This was a harder ask of engineering and a bigger conceptual shift for stakeholders. It required grounding every proposal in the journey map evidence to earn the room for that conversation.
One platform, parallel workflows, metrics in context
The final design addressed all three problems directly. We focused on reducing external tool dependencies, breaking the sequential handoff bottleneck, and giving management real-time visibility into the release pipeline. It also surfaced a concrete roadmap of where AI-assisted automation could eliminate manual steps that had no good reason to stay manual. Five design moves defined the solution.
In-Workflow Artifact Editing
Review and documentation surfaces that previously lived in external tools were brought directly into the workbench workflow. Reviewers no longer needed to leave the platform to complete their portion of the release process, eliminating a significant source of context switching and tool overhead.
Visual Pipeline Progress Indicator
A real-time view of where a detection rule stood in the release pipeline, tied directly to key metrics, including time-to-release and noisiness/cost. Anyone on the team could see the status of any rule without chasing updates or cross-referencing external trackers.
Concurrent Action Items
Instead of waiting for linear handoffs, the new system triggered parallel tasks at the start of the process. Each team could begin their portion of the work independently, without waiting for the previous team to finish first. The structure reflected how the work actually could run, not how convention had constrained it.
AI Automation Opportunity Mapping
Research identified several manual review triggers and documentation steps with no meaningful human judgment requirement. Rather than designing around them, I surfaced them explicitly as near-term AI integration points within the workflow UI. This gave engineering a prioritized, design-informed roadmap for where intelligent automation would add real efficiency without introducing risk into a high-stakes process.
Management Dashboard & Rule History
A dedicated management view gave team leads real-time visibility across all rules, with the ability to filter by status (Released, In Progress), surface key metrics at a glance (total count, noisy flags, recently released), and access a per-rule history timeline that logged every stage transition and reviewer action from submission through release. Oversight went from reactive to immediate.

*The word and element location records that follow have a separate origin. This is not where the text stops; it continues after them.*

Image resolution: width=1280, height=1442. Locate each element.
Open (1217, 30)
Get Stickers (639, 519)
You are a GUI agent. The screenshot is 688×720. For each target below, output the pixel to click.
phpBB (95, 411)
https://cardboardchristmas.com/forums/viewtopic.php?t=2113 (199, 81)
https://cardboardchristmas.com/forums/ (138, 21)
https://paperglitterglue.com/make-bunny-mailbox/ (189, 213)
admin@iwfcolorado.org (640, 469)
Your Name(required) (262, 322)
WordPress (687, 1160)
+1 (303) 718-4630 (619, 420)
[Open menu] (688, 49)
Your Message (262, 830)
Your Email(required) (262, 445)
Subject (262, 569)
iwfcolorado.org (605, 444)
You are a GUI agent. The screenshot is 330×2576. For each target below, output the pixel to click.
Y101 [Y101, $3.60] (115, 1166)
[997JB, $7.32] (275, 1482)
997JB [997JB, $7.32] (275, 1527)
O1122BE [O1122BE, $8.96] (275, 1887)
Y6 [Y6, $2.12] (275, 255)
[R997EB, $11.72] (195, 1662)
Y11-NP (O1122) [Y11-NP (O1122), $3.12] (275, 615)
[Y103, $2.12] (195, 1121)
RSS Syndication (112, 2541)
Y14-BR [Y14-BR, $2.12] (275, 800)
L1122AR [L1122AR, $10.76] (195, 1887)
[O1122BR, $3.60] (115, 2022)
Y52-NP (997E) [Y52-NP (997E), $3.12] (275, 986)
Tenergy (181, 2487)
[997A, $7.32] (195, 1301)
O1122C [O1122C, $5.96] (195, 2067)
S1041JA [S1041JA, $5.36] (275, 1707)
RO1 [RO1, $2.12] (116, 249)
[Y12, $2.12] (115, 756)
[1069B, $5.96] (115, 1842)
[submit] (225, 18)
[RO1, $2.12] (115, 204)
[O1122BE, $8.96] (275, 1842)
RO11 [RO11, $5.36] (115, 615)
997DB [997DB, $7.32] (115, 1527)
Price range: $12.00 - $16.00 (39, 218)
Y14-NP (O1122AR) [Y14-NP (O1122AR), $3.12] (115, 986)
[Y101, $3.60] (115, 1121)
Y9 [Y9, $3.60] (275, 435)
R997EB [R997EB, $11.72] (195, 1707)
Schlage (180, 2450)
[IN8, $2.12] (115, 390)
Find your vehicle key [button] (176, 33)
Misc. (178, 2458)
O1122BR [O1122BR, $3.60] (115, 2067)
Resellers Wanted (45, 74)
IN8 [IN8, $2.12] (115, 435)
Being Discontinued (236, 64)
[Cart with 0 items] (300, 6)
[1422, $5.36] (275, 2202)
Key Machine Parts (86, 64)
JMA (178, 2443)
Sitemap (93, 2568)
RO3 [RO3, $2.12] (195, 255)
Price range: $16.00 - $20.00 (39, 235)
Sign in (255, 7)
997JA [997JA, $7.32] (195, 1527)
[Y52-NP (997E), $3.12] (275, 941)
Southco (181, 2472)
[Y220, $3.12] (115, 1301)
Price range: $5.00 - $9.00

Adopted before it finished shipping
The clearest signal of the design's impact wasn't a post-launch metric. The threat research team began adopting the workbench while it was still in active development, a direct indicator that the workflow improvements were immediately legible and valuable enough to switch for before the product was complete.
Beyond the metrics, the project reframed what the workbench could be. What started as a code editor became the operational center of the detection engineering process, a meaningful shift in scope, team dependency, and platform value.
The redesign also created a foundation for AI integration the platform had never had before. By making each step's inputs, outputs, and handoff conditions explicit, the workflow structure became something engineering could reason about programmatically. The automation opportunities identified during research had a clear home to land in. That was a design outcome as intentional as anything visible in the UI.
What this project changed about how I work
Being brought in post-POC isn't a limitation, but you have to earn the room. The journey map gave me the standing to propose significant rework of an existing concept, allowing me to base redesign recommendations on documented, verified user evidence. This made the difference between "the designer wants to redo our work" and "here's what we're missing and here's the data behind it." Engineering teams that might have resisted redesign instincts accepted evidence-based restructuring.
In technical domains, the fastest path to good solutions is sometimes the slowest path to first wireframe. Front-loading research and verifying the journey map before touching Figma felt like it was costing time. In practice, it prevented weeks of misdirection and meant that by the time I was designing, the team was already aligned on what we were solving. The investment paid back quickly.
The bravest design proposal is often the one that challenges the process, not just the interface. Recommending a concurrent task model over a digitized version of the existing linear workflow was a harder conversation. It was also the right one. Scoping design work to UI improvements alone would have shipped faster and addressed less. The willingness to surface the structural problem, backed by evidence, is what made the project meaningful.
Designing for AI starts with mapping what humans shouldn't have to do. The clearest automation opportunities in this project didn't come from asking "where can we add AI?" They came from the journey map, which made visible exactly which manual steps had no good reason to stay manual. Research first, automation second. That sequence produces AI integration that actually fits how people work, rather than AI layered onto a process that was broken to begin with.